Je n’ai pas la prétention d’avoir la pédagogie innée — ni acquise. Etre pédagogue est un long cheminement, et bien malin qui en voit la fin avant la retraite. Sans doute se dit-on plus tard, beaucoup plus tard : « Tiens, ce cours-là, j’aurais dû le faire comme ci… Tiens, cet élève-ci, j’aurais pu le récupérer comme ça. » « La route est longue qui mène à la pédagogie », note Frank McCourt (Teacher Man, Belfond, 2006).

D’où mon ébahissement quand j’ai appris, vers la fin des années 90, avec le grand déferlement des « sciences de l’éducation », qu’apprendre, cela s’enseignait — et que les « formateurs de formateurs », les « apprenants d’apprenants d’apprenants », savaient, eux, ce qu’était la pédagogie.
Stupéfaction et bientôt colère, quand j’ai réalisé que les Diafoirus qui régentaient les IUFM en connaissaient bien peu, très peu, en fait de pédagogie. Je me serais sans doute incliné devant des maîtres — j’en ai évoqué un, ici même, il y a quelques mois (http://bonnetdane.midiblogs.com/archive/2006/08/index.html), et je pourrais en nommer deux ou trois autres : Robert-Léon Wagner, l’un des meilleurs grammairiens du dernier demi-siècle, ou Roland Barthes — c’était un plaisir absolu que de suivre ses cours sur les figures du discours amoureux — et c’était le discours du Maître lui-même qui était la meilleure démonstration que tout discours parle d’amour — quand bien même il parlerait… de pédagogie, parmi tant d’autres sujets invraisemblables.
• • •
• [CONSIGNE] Résumez l'extrait sur la pédagogie en deux phrases. Les entrées ci-dessous proviennent d'une source différente.

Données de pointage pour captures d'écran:
• • •
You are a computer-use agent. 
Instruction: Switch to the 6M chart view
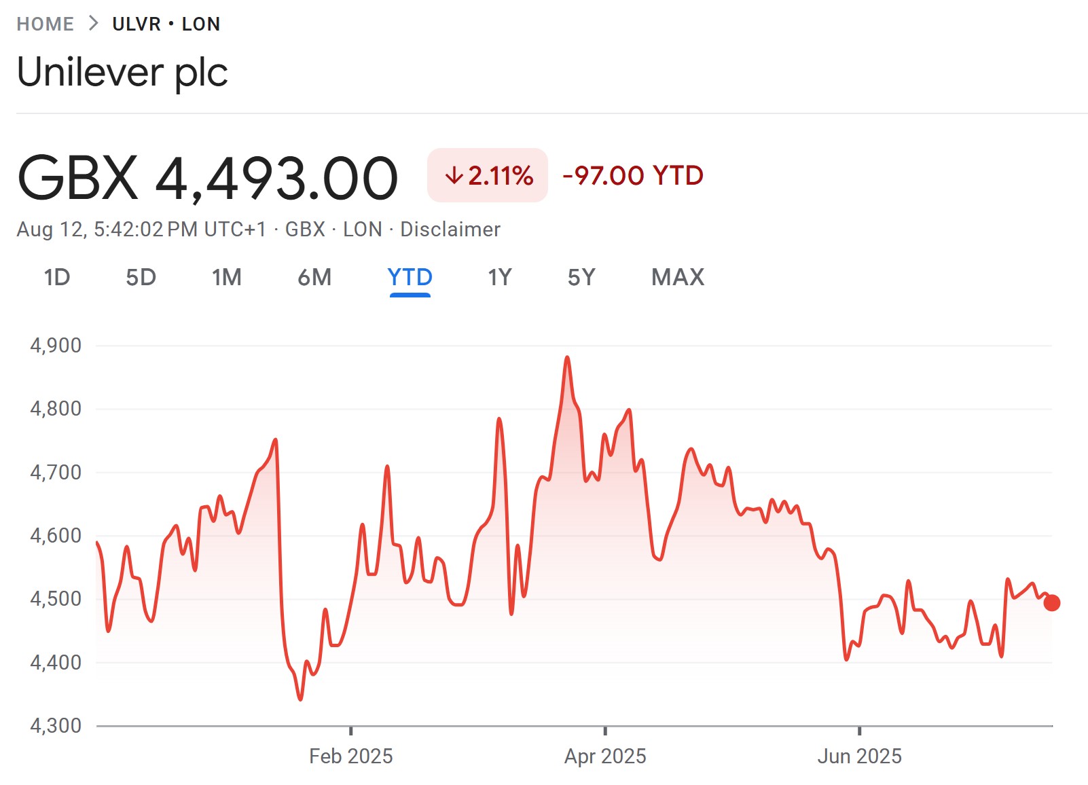coord(314,277)
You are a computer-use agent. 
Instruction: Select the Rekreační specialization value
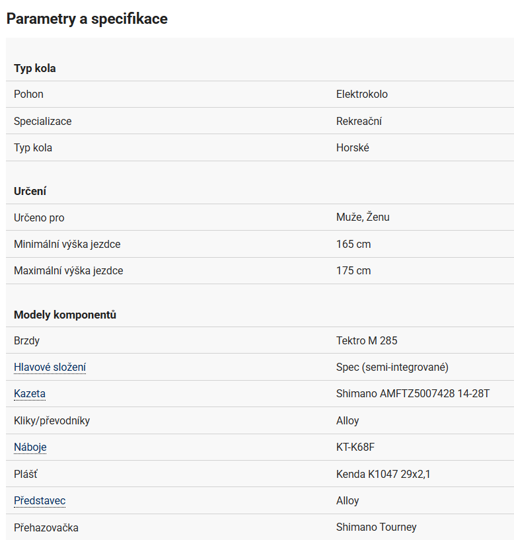[x=359, y=122]
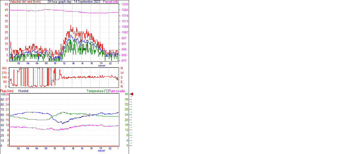Select the 'Humitat' legend label

pyautogui.click(x=23, y=91)
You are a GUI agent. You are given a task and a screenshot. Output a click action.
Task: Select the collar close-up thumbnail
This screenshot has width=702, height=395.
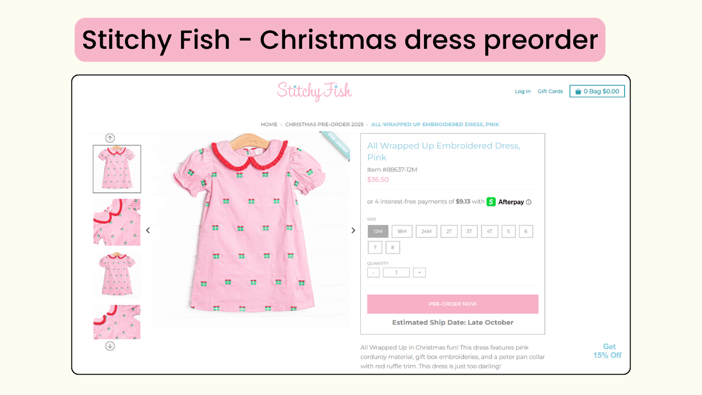tap(117, 222)
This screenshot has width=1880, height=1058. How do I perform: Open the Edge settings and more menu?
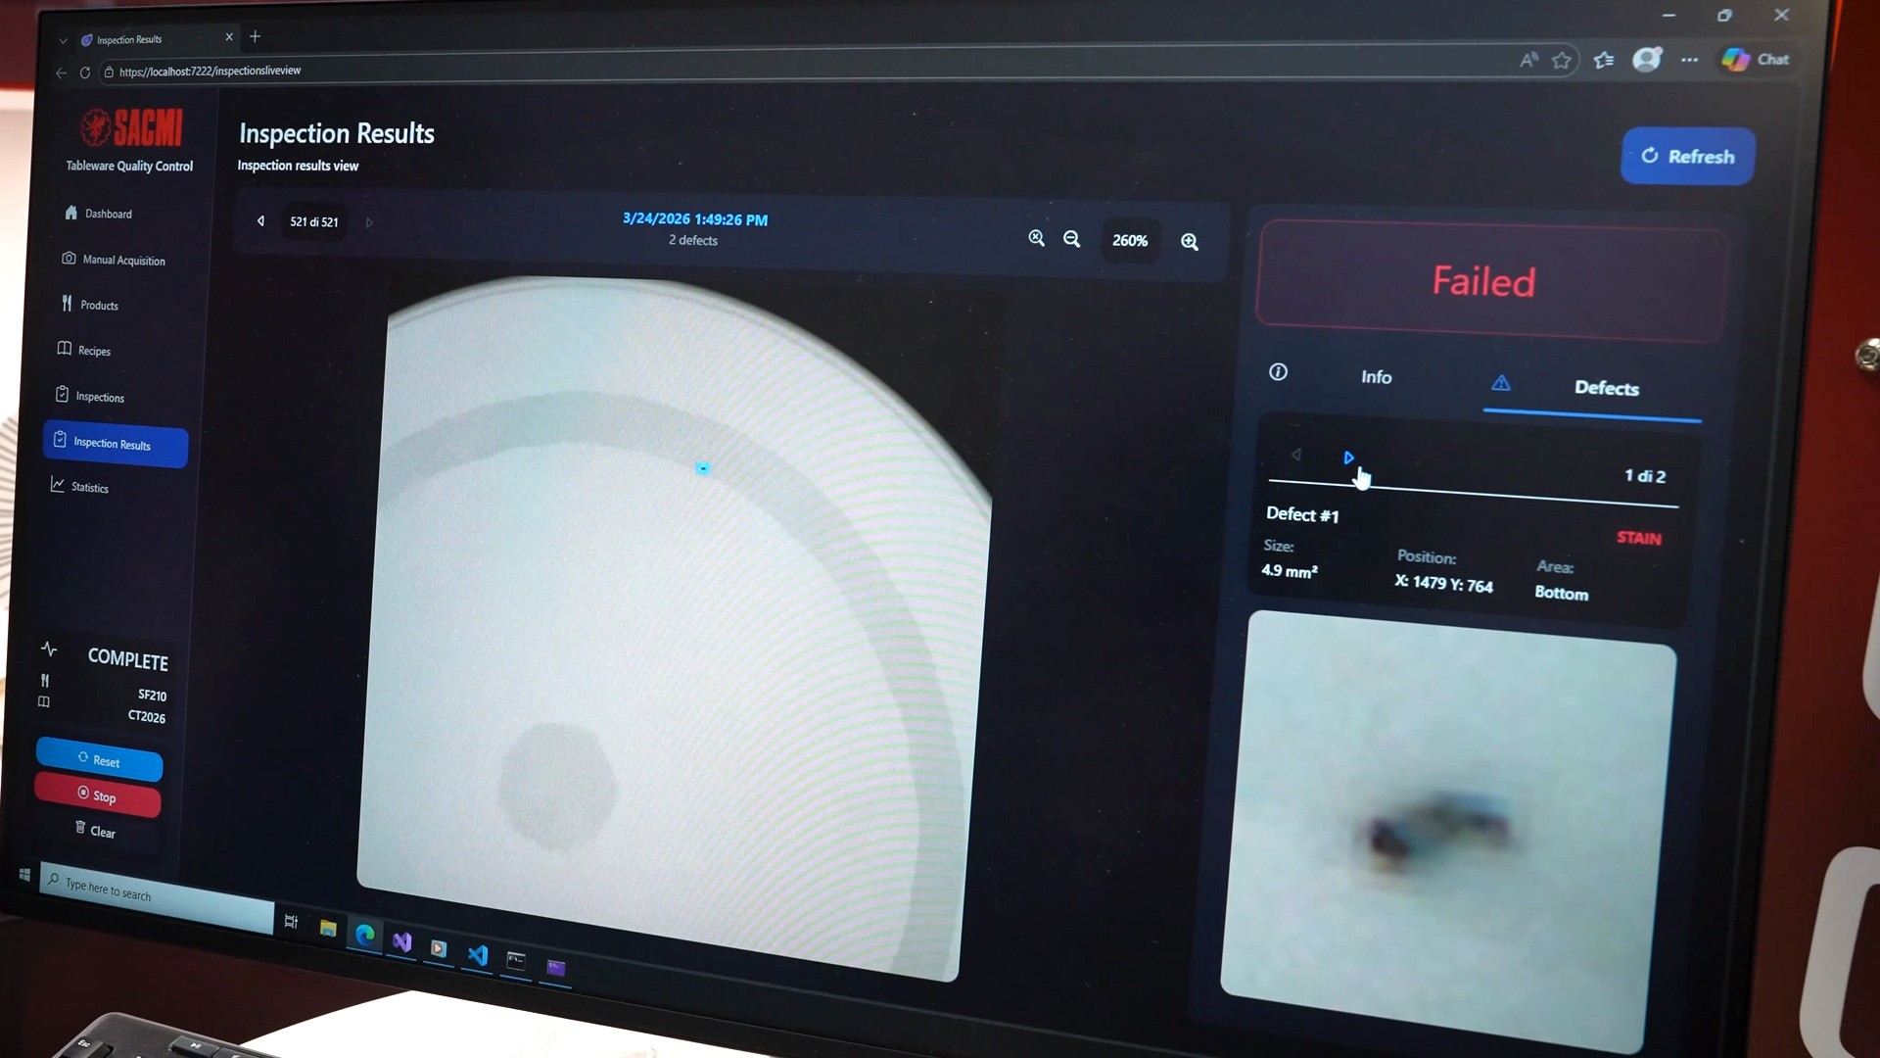pyautogui.click(x=1689, y=60)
• • •
• [CORRIGÉ] Devenir pédagogue est présenté comme un long cheminement, dont on ne mesure les erreurs que bien plus tard. L'essor des « sciences de l'éducation » à la fin des années 90 a suscité l'ébahissement, puis la stupéfaction et la colère face à des formateurs des IUFM qui connaissaient bien peu la pédagogie, alors que de vrais maîtres comme Robert-Léon Wagner ou Roland Barthes auraient mérité qu'on s'incline devant eux.